The year is not quite over, so it is slightly annoying to see all of the ‘Best books of 2018’, as if there is no possibility of reading something amazing over Christmas. I, for one, am firmly convinced I will find a few corkers to keep me busy, entertained and enthralled over the holidays. However, I can share some stats about how I’ve fared this year in reading and writing, as not much is likely to change in that respect in the remaining 2 weeks. I will do a separate post on the exceptional books that I’ve enjoyed most, but closer to the very end of the year.
From Goodreads, I gather that I’ve read 128 books so far (and am likely to reach approximately 135 by the end of the year). That’s about 36,000 pages, with the shortest book being A Month in the Country (absolutely beautiful) and the longest Killing Commendatore (could have been much shorter). The most popular book I read (i.e. the one that most other people read) was I’ll Be Gone in the Dark by Michelle McNamara (gripping and moving true crime account), while only one other person ever bothered to read Die Stille der Gletscher by Austrian writer Ulrike Schmitz.
There have been a few innovations for me in reading this year:
- I joined the Asymptote Book Club and so was exposed to more diverse reading in translation. One example of a book that I might not have come across independently is Aranyak by Bibhutibhushan Bandyopadhyay. I also followed the David Bowie Book Club for a while, which also introduced me to new books, but it seemed to peter out in May or so, or else I was unable to keep up.
- I’ve tried to cut back on reviewing and read more outside my preferred genre. In addition to my usual crime fiction, poetry and literary fiction, I’ve also read historical fiction (Ahmet Altan’s Like a Sword Wound), biography (Shirley Jackson‘s was particularly memorable), romance or women’s midlife crisis fiction (Marian Keyes), plays (Tales from the Vienna Woods), political essay (James Baldwin and Susan Jacoby), true crime (Michelle McNamara) and reportage (George Orwell).

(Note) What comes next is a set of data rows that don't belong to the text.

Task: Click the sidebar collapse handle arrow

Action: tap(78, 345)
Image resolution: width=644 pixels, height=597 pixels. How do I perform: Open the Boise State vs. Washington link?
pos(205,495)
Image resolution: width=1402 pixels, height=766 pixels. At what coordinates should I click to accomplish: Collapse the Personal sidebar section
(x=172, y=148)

- I’ve discovered new publishers like Charco Press and Two Lines Press, as well as countless ambitious poetry publishers doing wonderful work with chapbooks, such as V. Press, SAD Press, Ignition Press and Midsummer Night’s Dream Press.
- I discovered many new writers; quite a few of them have become names I will now look out for: Argentinian Cesar Aira, South African Karin Brynard, Japanese Yuko Tsushima, Polish Olga Tokarczuk, German Wolfgang Hilbig, English Fiona Mozley.

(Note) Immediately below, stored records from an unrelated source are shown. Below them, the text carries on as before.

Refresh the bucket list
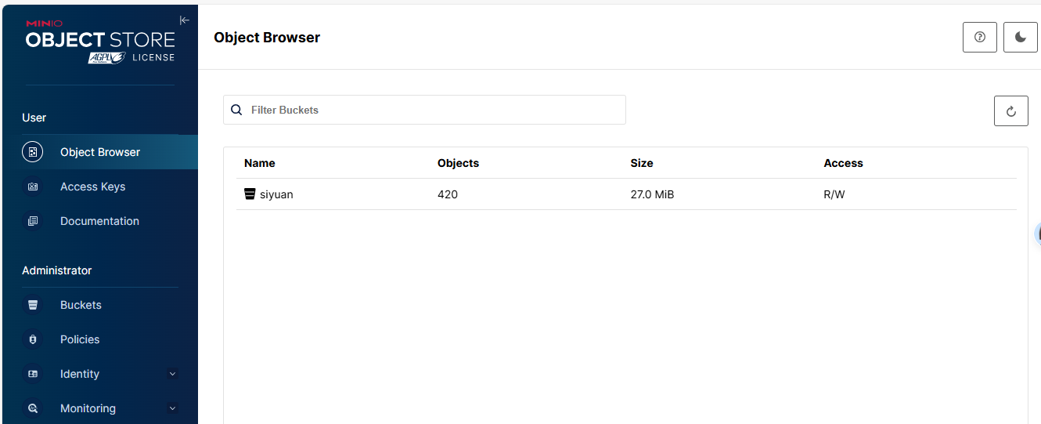Viewport: 1041px width, 424px height. (x=1010, y=111)
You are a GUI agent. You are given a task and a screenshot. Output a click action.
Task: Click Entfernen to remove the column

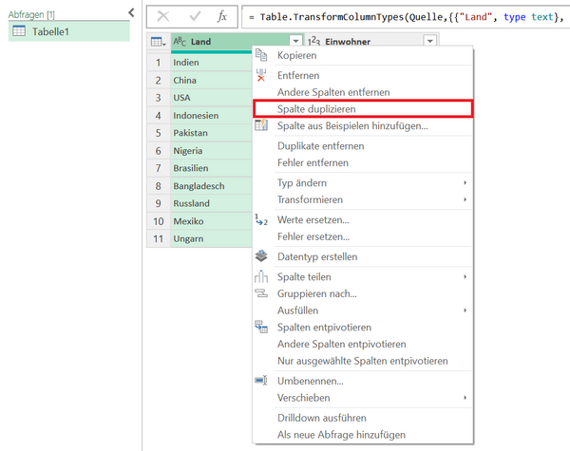click(x=298, y=75)
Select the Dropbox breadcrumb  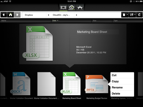click(x=29, y=15)
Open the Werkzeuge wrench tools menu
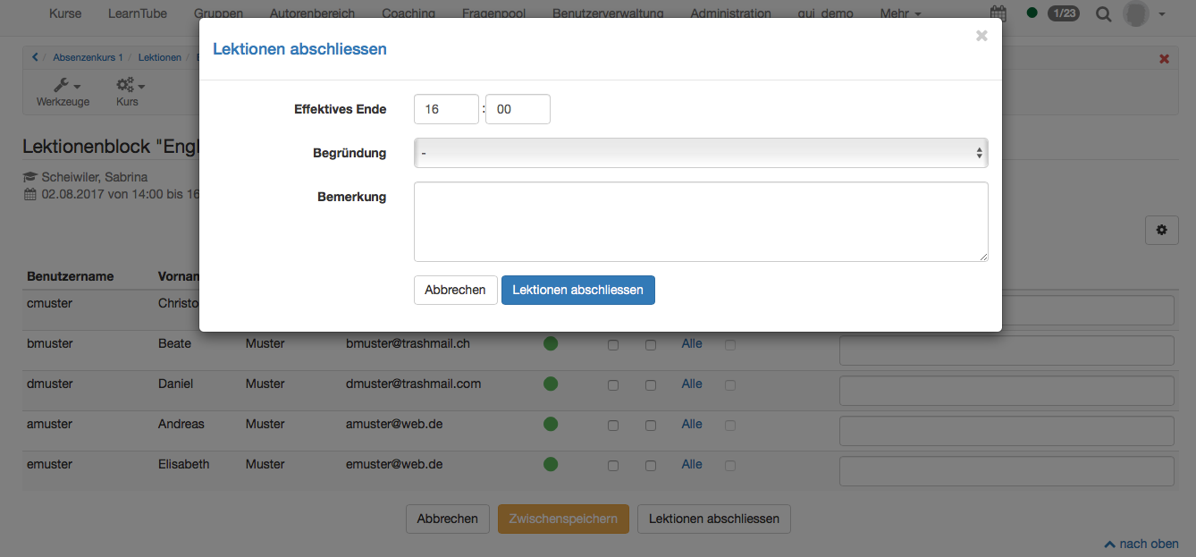Viewport: 1196px width, 557px height. [x=63, y=90]
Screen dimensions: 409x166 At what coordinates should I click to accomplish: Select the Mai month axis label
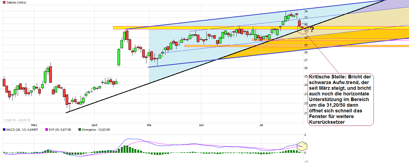(149, 125)
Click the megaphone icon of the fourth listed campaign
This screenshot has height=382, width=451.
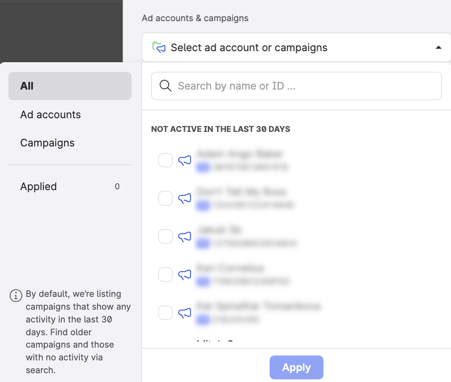point(185,274)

However, when you read a lot, you also get a lot of dross. I’ve read more than my share of average books this year, if I’m being honest. Some proved disappointing, simply because I have high expectations of the author or the premise and reviews were too complimentary (Killing Commendatore, Conversations with Friends, Vernon Subutex). Others were quickly consumed and perfectly entertaining while reading them, but failed to make a lasting impression or stand out in a crowded field (most, though by no means all, were titles for review). I reckon about 35-40 of 130 books fall into this category, which is quite a high percentage. A couple of these quick reads every now and then is fine, but with such limited time, am I not better off reading books that will enhance my own writing or teach me something new or give me a frisson of pleasure?
Writing was nowhere near as fast, furious or voluminous as the reading. I did attempt flash fiction in an effort to get the creative juices flowing again. I’ve made a half-hearted attempt to put together a chapbook collection of my poems but haven’t sent it out yet. And I haven’t touched the novel with a barge pole. I’ve submitted less than a handful of poems (or anything, really), so it’s not surprising that I only have one publication in 2018.
Meanwhile, I’ve created over 200 posts and written over 103,000 words on this blog alone. If I were to add all the reviews I’ve done in other place, plus letters and marketing copy that I’ve created for Asymptote… I’ve been productive, yes, but not really on the things that matter most to me personally.
So there is one major lesson to be learnt from this year (even if it comes in a triptych format): time to focus on my own writing, time to read only things that nourish me and give me joy, time to cut down on my other commitments.